§ Article
>> Start

Coming out of Egypt, coming out of Exile, coming out of a period of despair proves harder than expected. When the ancient Israelites left the bondage of Egypt, one would have thought they would have been glad to leave it behind and to enjoy their newfound freedom. But as Moses soon found out, it wasn’t that easy. When the going gets tough, the people don’t go shopping, they go complaining. Why did you takes us out of Egypt and back us up to the sea, ready pickings for Pharaoh’s army? Were there not graves enough in Egypt? Why did you bring us out in this wilderness? There’s not enough water. There’s not enough to eat.
It’s easy enough to see the ancient Israelites as whiners, but on the other hand, they had a point. In Egypt the work may have been hard, the conditions may have been dreadful, but they weren’t roaming around lost, in a vast unknown every day.
Encampment in the desert, with Mount Seir in the distance. Colored lithograph by Louis Haghe after David Roberts, 1849.

>> End

§ Exercise
Carry on the reflection about the Israelites' hard road out of Egypt, starting right after its last line.

§ Data supplied

>> Start

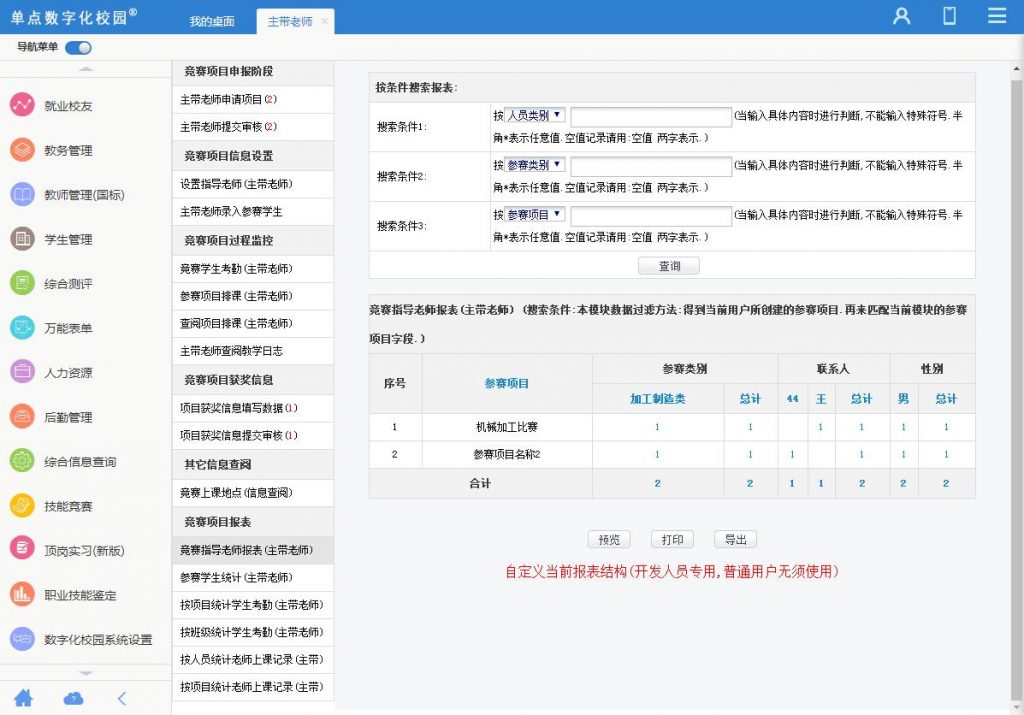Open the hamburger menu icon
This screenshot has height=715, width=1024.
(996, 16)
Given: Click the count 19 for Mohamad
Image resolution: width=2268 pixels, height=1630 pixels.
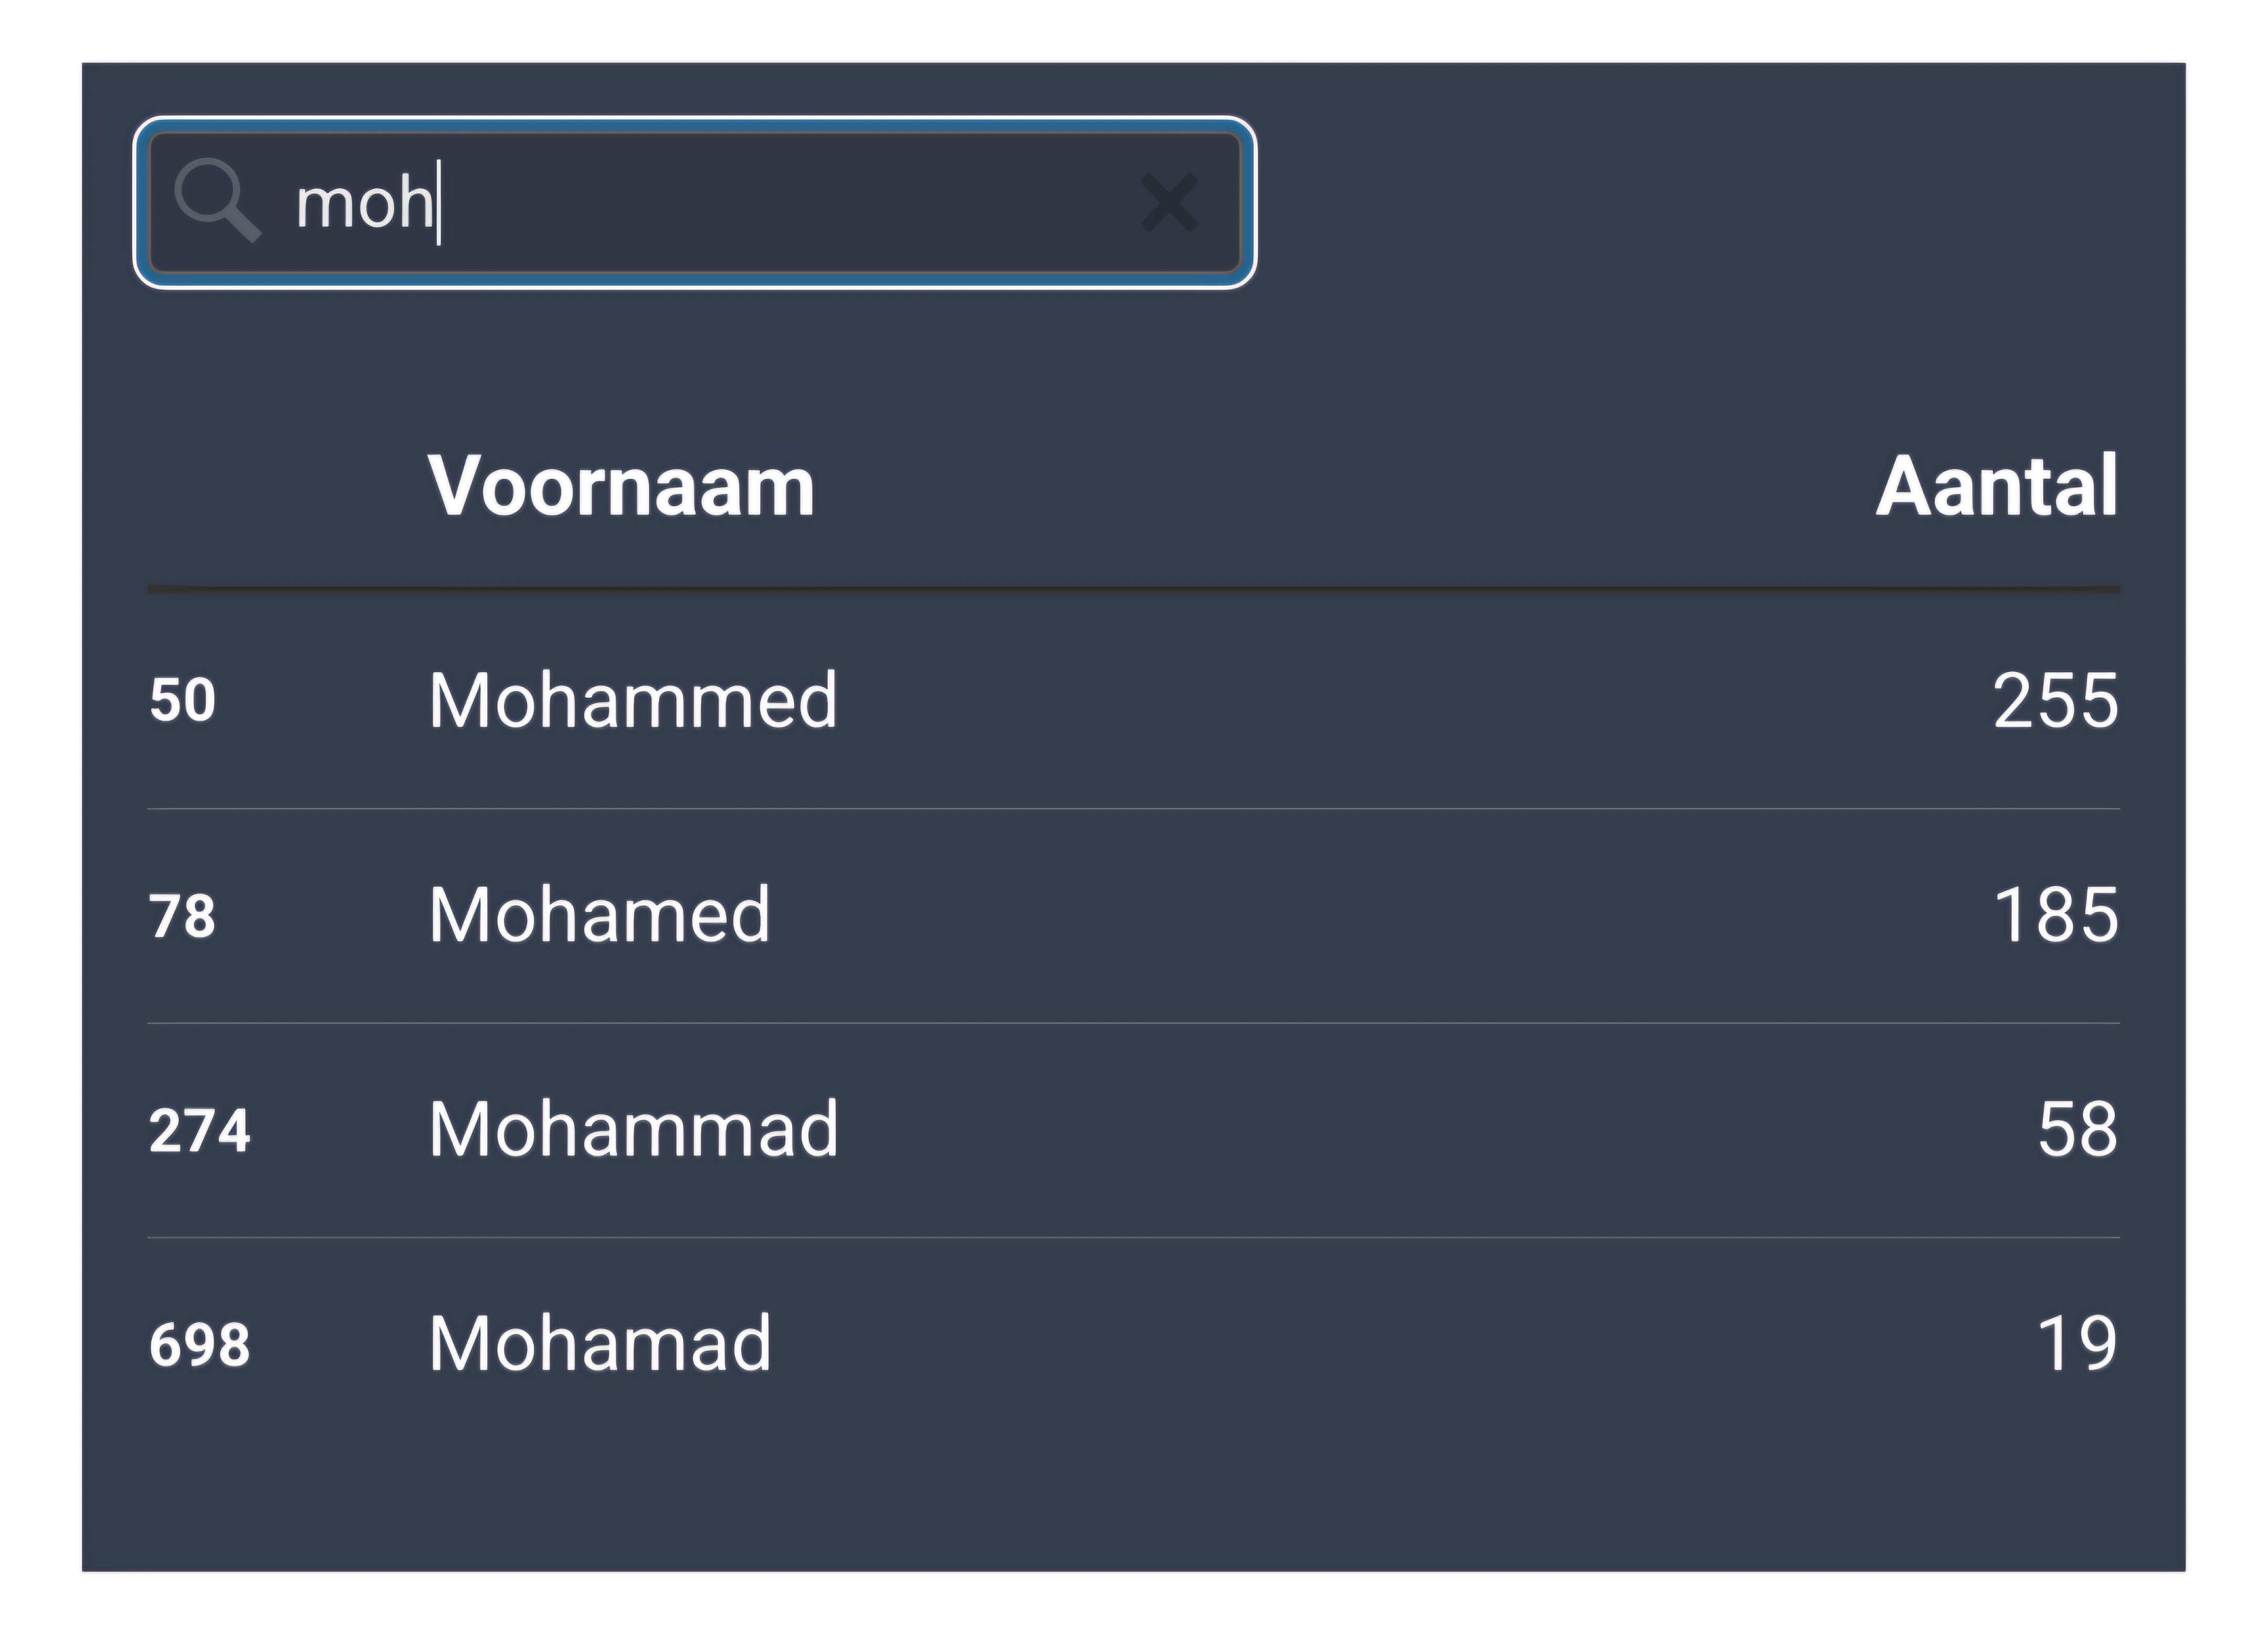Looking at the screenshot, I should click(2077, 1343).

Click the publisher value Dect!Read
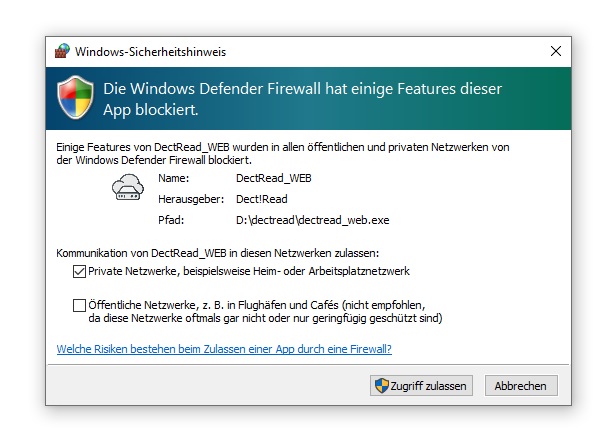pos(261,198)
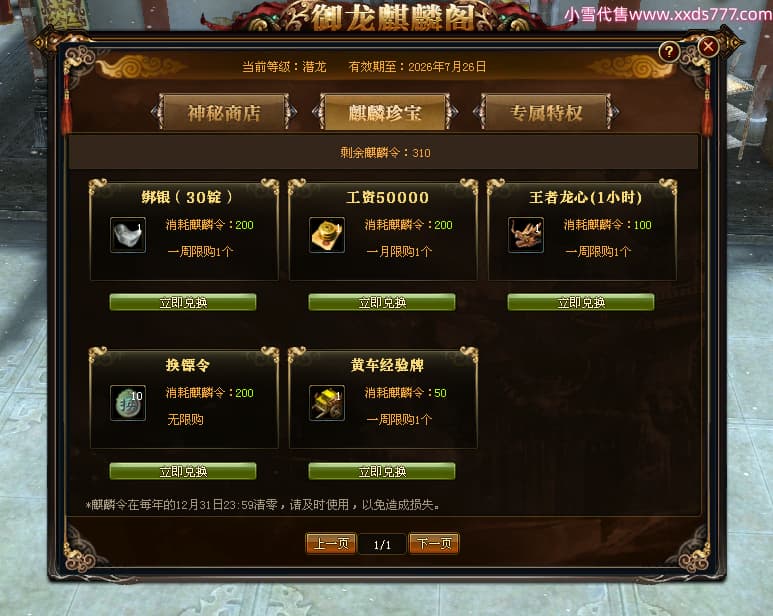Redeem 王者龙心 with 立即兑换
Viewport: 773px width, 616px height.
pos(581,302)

>> End

§ Output of the task
Leaving Babylon Was Just as Hard
More than a millennium later, the Israelites coming home from exile in Babylon encountered a related, though different, reality. While in Babylon they sang longing laments for their homeland, for Zion. Their poetry gave eloquent testimony to their sorrow:
Psalms 137:1-4 (NRSV): By the rivers of Babylon – there we sat down and there we wept when we remembered Zion. On the willows there we hung up our harps. For there our captors asked us for songs, and our tormentors asked for mirth, saying, “Sing us one of the songs of Zion!” How could we sing the Lord’s song in a foreign land?
In 587 b.c.e. Nebuchudnezzar smashed what remained of Israel’s promised land, left the holy temple of Solomon but a pile of rubble and carried the people off to Babylon. There they wept their tears, yearning for a return of former times.
Forty-eight years later there came another change in power. The Persians overcame the Babylonians, and the exiles found themselves at the hands of a more benevolent governance. Persia, unlike Babylon, granted great autonomy to its subjects. Cyrus the great let the exiles go home, let them repatriate Judea, and instructed them to rebuild their temple. There hardly could have been more of an answer to their prayers.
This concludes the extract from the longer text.